◆ Action item ◆
Only lines containing the word "Open" belong in the answer; copy each one from the records.

◆ Listed records ◆
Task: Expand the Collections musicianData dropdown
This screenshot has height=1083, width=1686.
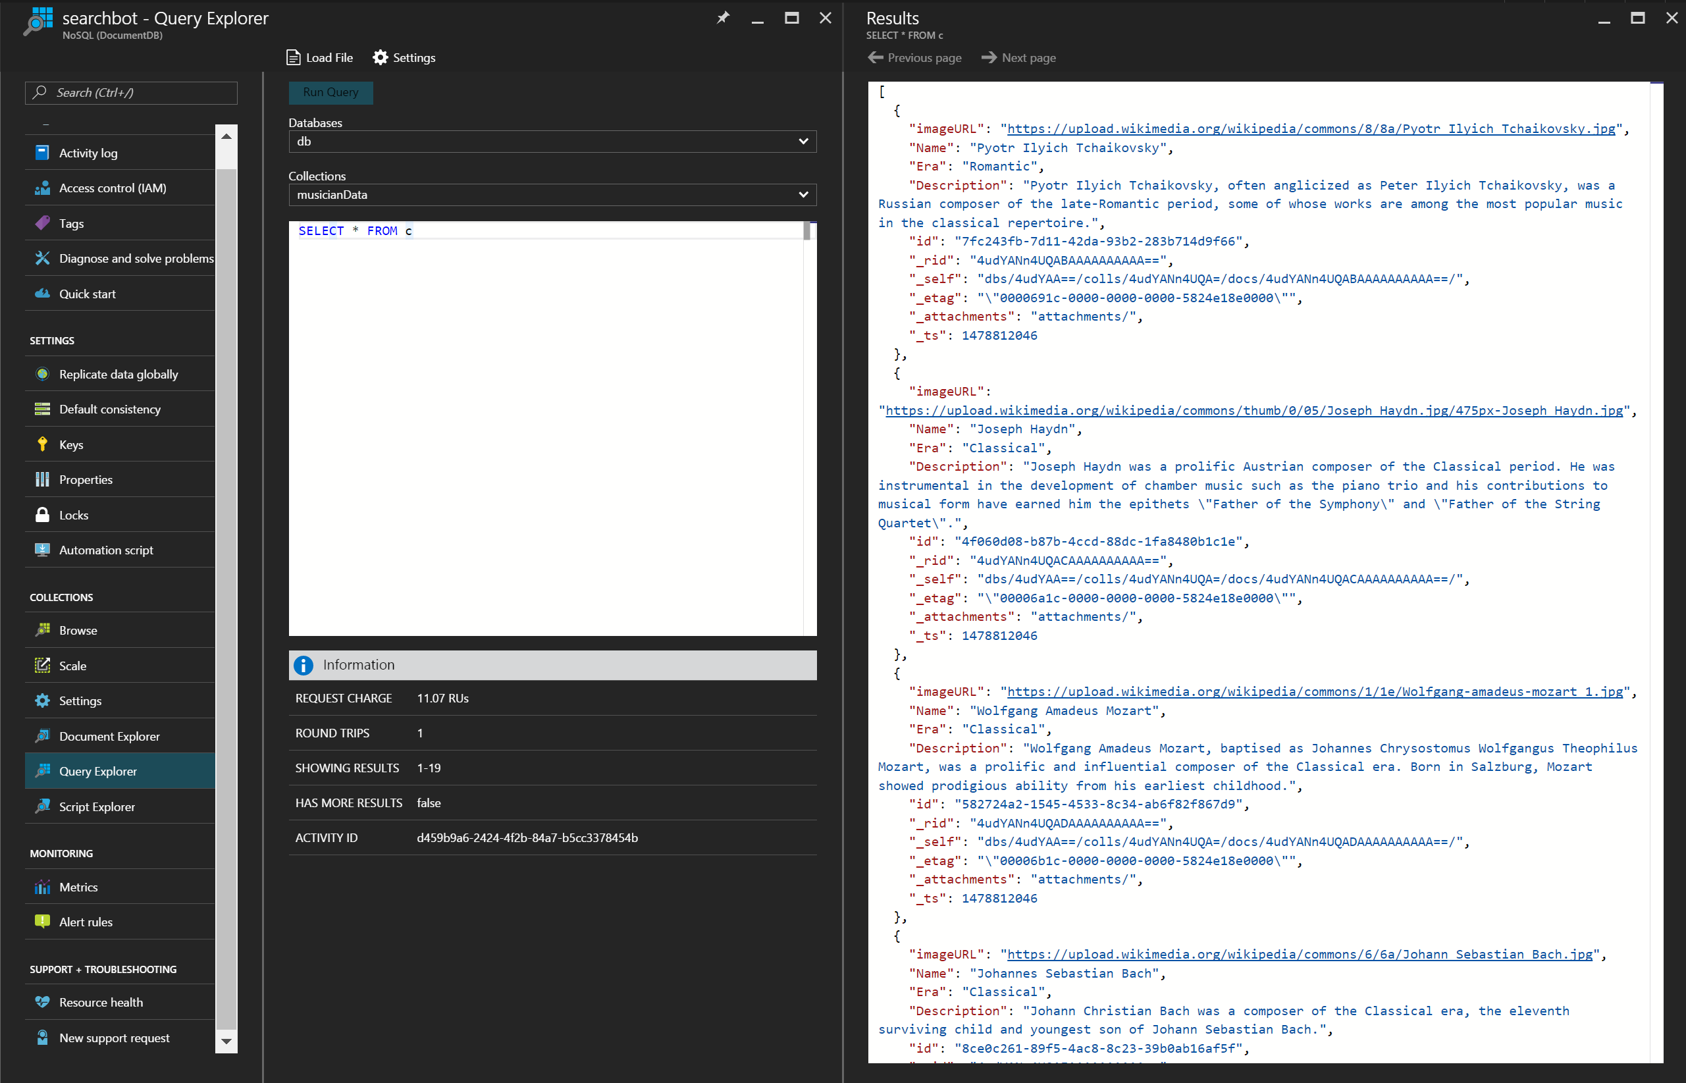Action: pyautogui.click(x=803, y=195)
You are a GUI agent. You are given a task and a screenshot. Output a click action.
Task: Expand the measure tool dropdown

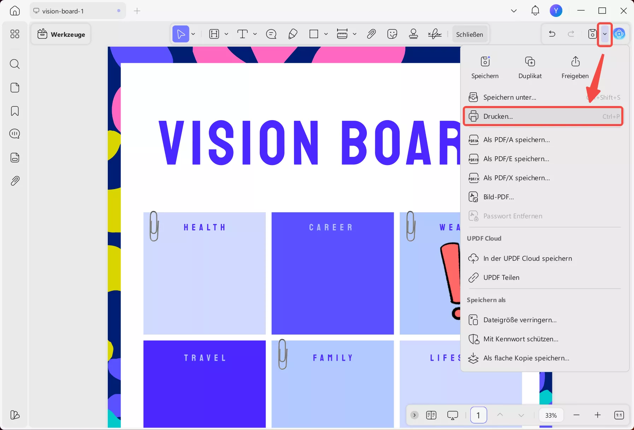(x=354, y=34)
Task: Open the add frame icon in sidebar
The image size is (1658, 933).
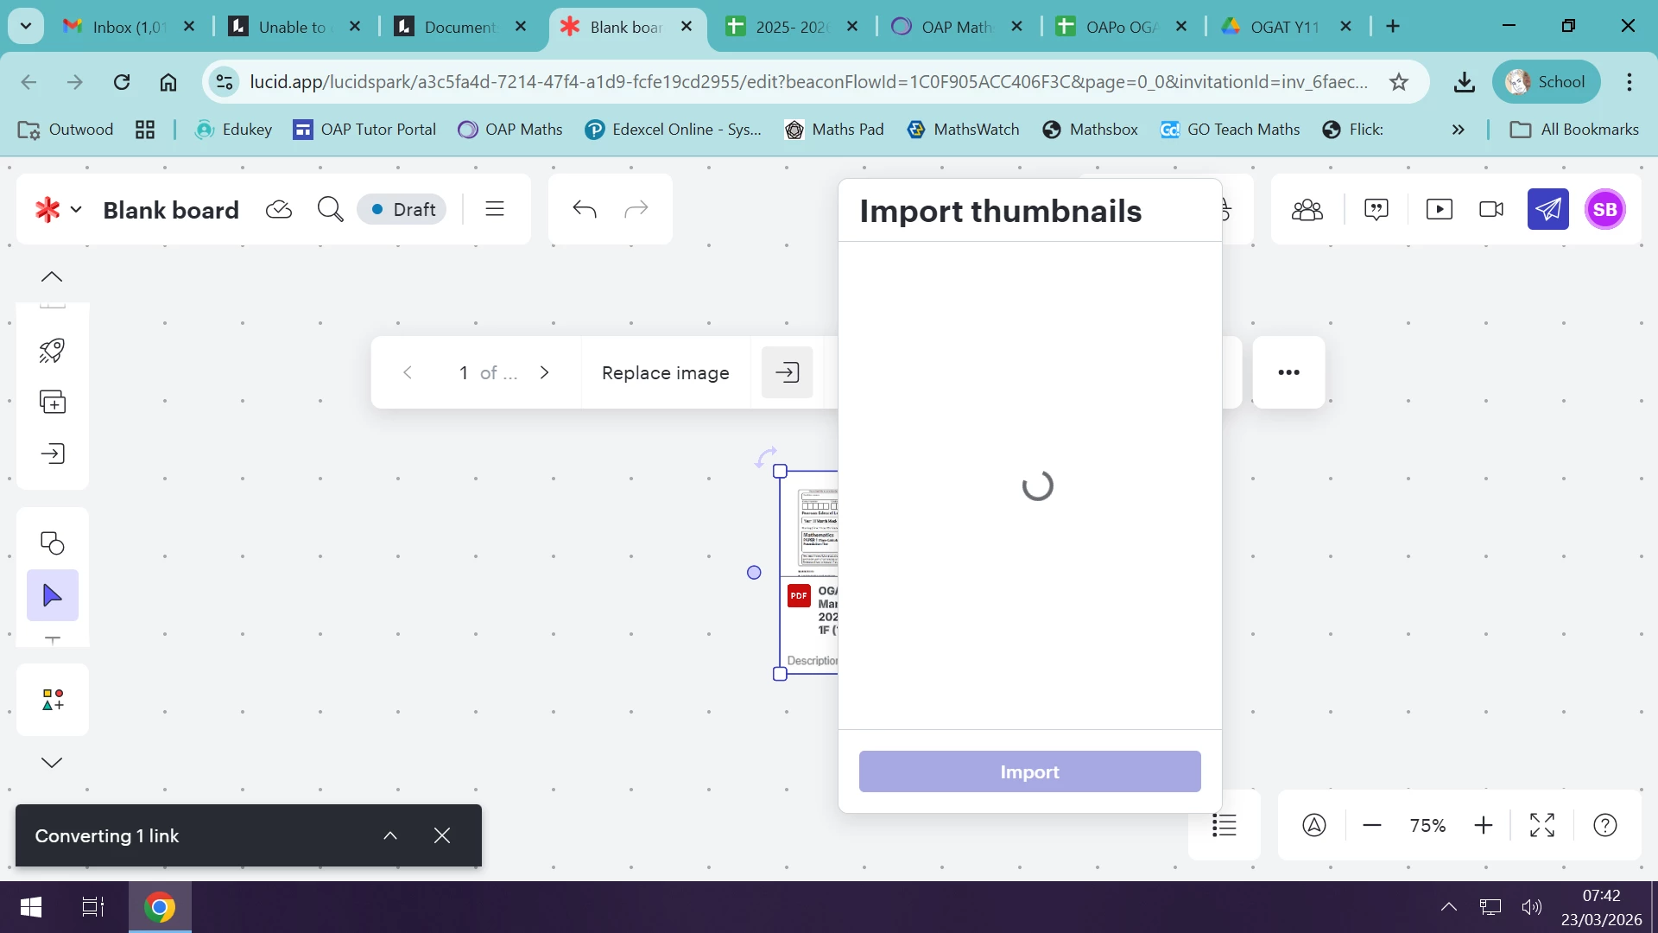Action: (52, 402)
---
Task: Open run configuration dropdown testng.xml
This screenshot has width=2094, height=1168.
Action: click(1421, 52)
---
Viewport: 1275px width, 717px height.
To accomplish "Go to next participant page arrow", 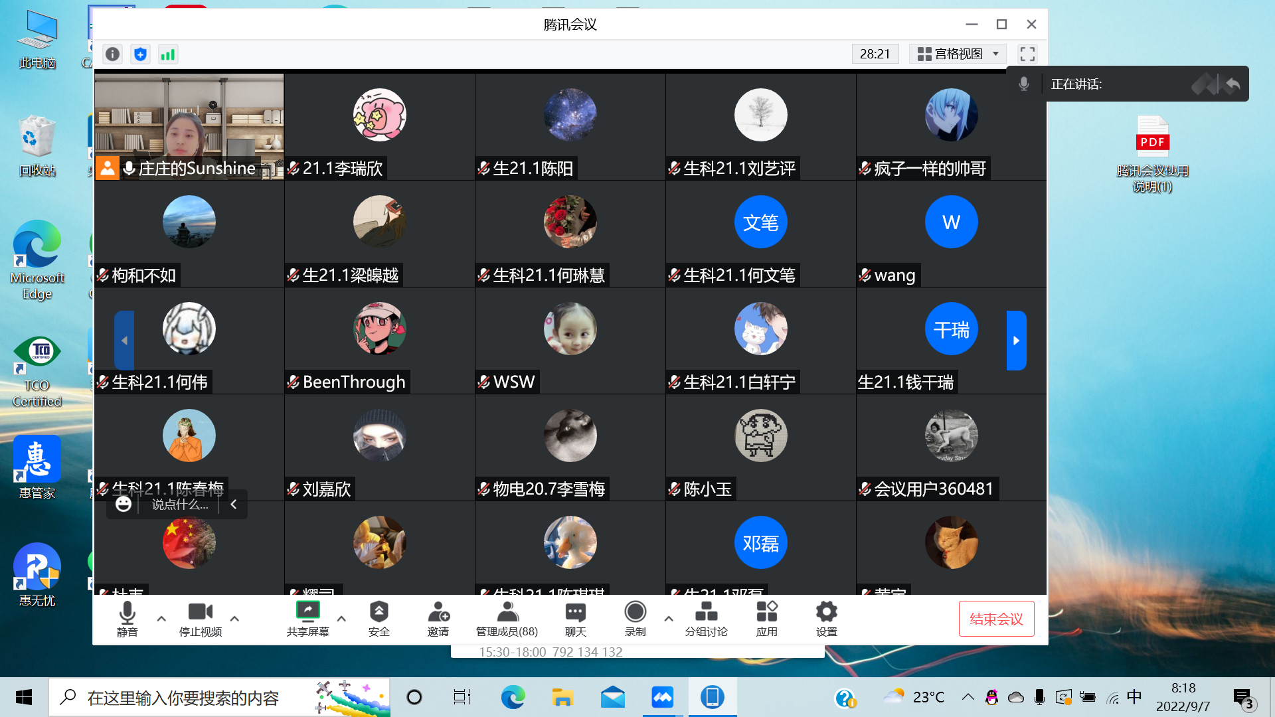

◆ Written solution ◆
Task: Open the add frame icon in sidebar
Task: Open run configuration dropdown testng.xml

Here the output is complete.